How to Check the Version of Windows on Your PC
Knowing which version of Windows you're running is one of those basic tasks that comes up more often than you'd expect — whether you're troubleshooting a problem, checking software compatibility, or figuring out if your machine is eligible for an upgrade. The good news: Windows gives you several ways to find this information, and most of them take less than a minute.
Why Your Windows Version Actually Matters
Not all versions of Windows behave the same way. Windows 10 and Windows 11 share a similar interface but differ significantly in system requirements, feature sets, and long-term support timelines. Within each major version, Microsoft also releases builds — numbered updates that add features, patch security vulnerabilities, and occasionally change how things work under the hood.
Software developers, hardware manufacturers, and IT support teams all key their compatibility guidance to specific builds. If someone asks "what version of Windows are you running?" and you say "Windows 10," that's a start — but the build number often matters just as much.
Method 1: Settings App (Recommended for Most Users) ⚙️
This is the clearest, most user-friendly method and works on both Windows 10 and Windows 11.

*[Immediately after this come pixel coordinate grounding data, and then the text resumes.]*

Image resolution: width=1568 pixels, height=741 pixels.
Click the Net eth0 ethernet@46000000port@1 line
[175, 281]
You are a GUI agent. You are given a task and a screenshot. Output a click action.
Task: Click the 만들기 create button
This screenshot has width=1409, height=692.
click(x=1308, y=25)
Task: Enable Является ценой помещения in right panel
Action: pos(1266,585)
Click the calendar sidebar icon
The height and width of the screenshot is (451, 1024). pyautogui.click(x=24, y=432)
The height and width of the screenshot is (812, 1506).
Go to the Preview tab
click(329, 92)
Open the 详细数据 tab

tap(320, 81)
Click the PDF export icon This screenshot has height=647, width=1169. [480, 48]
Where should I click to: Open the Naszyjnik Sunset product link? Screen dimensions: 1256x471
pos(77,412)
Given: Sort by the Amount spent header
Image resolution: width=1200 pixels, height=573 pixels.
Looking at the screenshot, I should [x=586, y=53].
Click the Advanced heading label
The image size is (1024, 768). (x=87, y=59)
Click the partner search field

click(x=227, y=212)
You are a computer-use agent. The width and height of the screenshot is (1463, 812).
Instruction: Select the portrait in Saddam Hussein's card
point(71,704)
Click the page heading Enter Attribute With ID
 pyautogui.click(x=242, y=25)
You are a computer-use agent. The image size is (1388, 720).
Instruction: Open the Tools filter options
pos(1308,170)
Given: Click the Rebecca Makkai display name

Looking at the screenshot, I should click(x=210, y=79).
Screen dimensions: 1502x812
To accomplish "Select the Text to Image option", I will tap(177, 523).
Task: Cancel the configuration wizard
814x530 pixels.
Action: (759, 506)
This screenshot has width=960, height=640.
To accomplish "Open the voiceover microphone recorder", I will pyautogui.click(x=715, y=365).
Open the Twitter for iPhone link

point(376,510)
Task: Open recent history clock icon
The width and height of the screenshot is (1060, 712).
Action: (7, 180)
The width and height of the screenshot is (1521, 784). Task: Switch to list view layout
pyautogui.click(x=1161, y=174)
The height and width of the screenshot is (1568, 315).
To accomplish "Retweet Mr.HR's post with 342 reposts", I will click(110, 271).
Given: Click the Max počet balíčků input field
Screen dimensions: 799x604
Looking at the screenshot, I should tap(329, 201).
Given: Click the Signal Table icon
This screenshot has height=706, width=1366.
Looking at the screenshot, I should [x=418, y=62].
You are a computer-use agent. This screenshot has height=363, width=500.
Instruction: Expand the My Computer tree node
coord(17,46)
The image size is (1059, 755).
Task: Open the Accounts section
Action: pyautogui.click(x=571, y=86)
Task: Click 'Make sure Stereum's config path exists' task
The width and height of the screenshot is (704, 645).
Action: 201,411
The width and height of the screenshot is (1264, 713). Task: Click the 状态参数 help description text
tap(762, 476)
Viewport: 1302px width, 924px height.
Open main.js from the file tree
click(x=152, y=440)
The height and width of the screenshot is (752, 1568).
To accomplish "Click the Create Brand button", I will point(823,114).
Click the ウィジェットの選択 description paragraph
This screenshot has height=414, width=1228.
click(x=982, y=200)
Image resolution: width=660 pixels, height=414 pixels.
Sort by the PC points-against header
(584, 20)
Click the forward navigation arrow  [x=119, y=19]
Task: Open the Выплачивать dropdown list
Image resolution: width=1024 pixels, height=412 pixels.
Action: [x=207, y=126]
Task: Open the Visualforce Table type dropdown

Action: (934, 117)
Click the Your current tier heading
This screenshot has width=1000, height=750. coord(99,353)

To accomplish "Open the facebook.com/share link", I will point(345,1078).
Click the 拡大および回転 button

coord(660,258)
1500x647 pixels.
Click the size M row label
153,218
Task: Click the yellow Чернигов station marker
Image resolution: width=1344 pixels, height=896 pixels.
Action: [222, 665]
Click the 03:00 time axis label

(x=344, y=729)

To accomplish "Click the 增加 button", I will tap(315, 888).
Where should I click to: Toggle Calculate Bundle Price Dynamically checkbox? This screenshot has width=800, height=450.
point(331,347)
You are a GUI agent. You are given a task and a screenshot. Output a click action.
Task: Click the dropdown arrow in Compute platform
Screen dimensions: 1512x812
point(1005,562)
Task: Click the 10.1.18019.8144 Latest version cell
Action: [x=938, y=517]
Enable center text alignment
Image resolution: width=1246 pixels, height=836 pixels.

- Press the Windows key + I to open Settings
- Navigate to System
- Scroll down and select About
You'll see a section called Windows Specifications. This displays:
| Field | What It Means |
|---|---|
| Edition | Home, Pro, Enterprise, Education, etc. |
| Version | Feature update label (e.g., 22H2, 23H2) |
| OS Build | Precise build number (e.g., 22621.3296) |
| Experience | Windows Feature Experience Pack version |
The Version field tells you which feature update you're on. The OS Build number is the most granular identifier — useful when comparing against Microsoft's update history or checking software documentation.
Method 2: The Run Dialog and winver
If you want the fastest possible route, this two-second method works on every version of modern Windows:
- Press Windows key + R to open the Run dialog
- Type
winverand press Enter
A small window appears showing your Windows edition, version number, and build number. It's minimal but effective — particularly useful when you need to quickly read out version info to someone on the phone or in a support chat.
Method 3: System Information Tool
For a deeper look, the System Information tool goes well beyond what Settings shows you.
- Press Windows key + R
- Type
msinfo32and press Enter
Under System Summary, you'll find OS Name, Version, and OS Build Number alongside hardware details like your processor, installed RAM, and system type. This is the method IT professionals tend to use when they need a full picture of a machine's configuration in one place.
Method 4: Command Prompt or PowerShell
If you're comfortable with the command line — or you need to check version details on a remote machine — both Command Prompt and PowerShell surface this information quickly.
In Command Prompt:
winver or
ver In PowerShell:
Get-ComputerInfo | Select-Object WindowsProductName, WindowsVersion, OsBuildNumber The ver command returns a compact version string. The PowerShell command gives you structured output that's easy to log or copy into documentation.
What the Version Numbers Actually Mean 🔍
Windows version labeling can be confusing at first glance. Here's how to read it:
- Major version — Windows 10 vs. Windows 11 (these are distinct operating systems with different hardware requirements)
- Feature update version — labeled by year and half (e.g., 22H2 = second half of 2022, 23H2 = second half of 2023)
- Build number — a specific snapshot of the OS, updated with cumulative patches through Windows Update
The build number increases with every cumulative update. Two machines both running "Windows 11 23H2" might have different build numbers depending on how recently they've been updated. For most compatibility questions, the version is sufficient. For security auditing or support tickets, the full build number is the one that matters.
Windows Edition vs. Version — Not the Same Thing
One distinction worth understanding clearly: edition and version are different pieces of information.
- Edition refers to which licensing tier you have — Home, Pro, Enterprise, or Education. This determines what features are available, such as BitLocker, domain joining, group policy controls, and virtualization capabilities.
- Version refers to where you are in Microsoft's release timeline.
A machine can be running Windows 11 Pro, Version 23H2 — that tells you both the feature set (Pro) and the update cycle position (23H2). Software and hardware requirements sometimes specify minimum edition requirements, minimum version requirements, or both.
When Version Checking Gets More Complicated
For most home users on a single personal computer, any of the methods above gives a clear answer in seconds. But version-checking becomes more nuanced in a few situations:
- Managed enterprise environments — IT policies may restrict Windows Update, meaning machines in the same office can be on meaningfully different builds
- Long-term servicing channels (LTSC) — some organizations run specialized Windows builds that don't follow the standard consumer update schedule
- Virtual machines — the guest OS version may differ from the host, and both may need to be checked separately
- Older hardware — machines that have hit the end of their upgrade path may be stuck on older versions regardless of user preference
In these cases, the version number you find isn't just informational — it directly shapes what software you can install, what security patches are available, and whether Microsoft still provides active support for that release.
Your specific situation — the hardware you're running, how your system is managed, and what you're trying to do next — is what determines whether the version you're on is exactly where you need to be or a signal that something needs attention.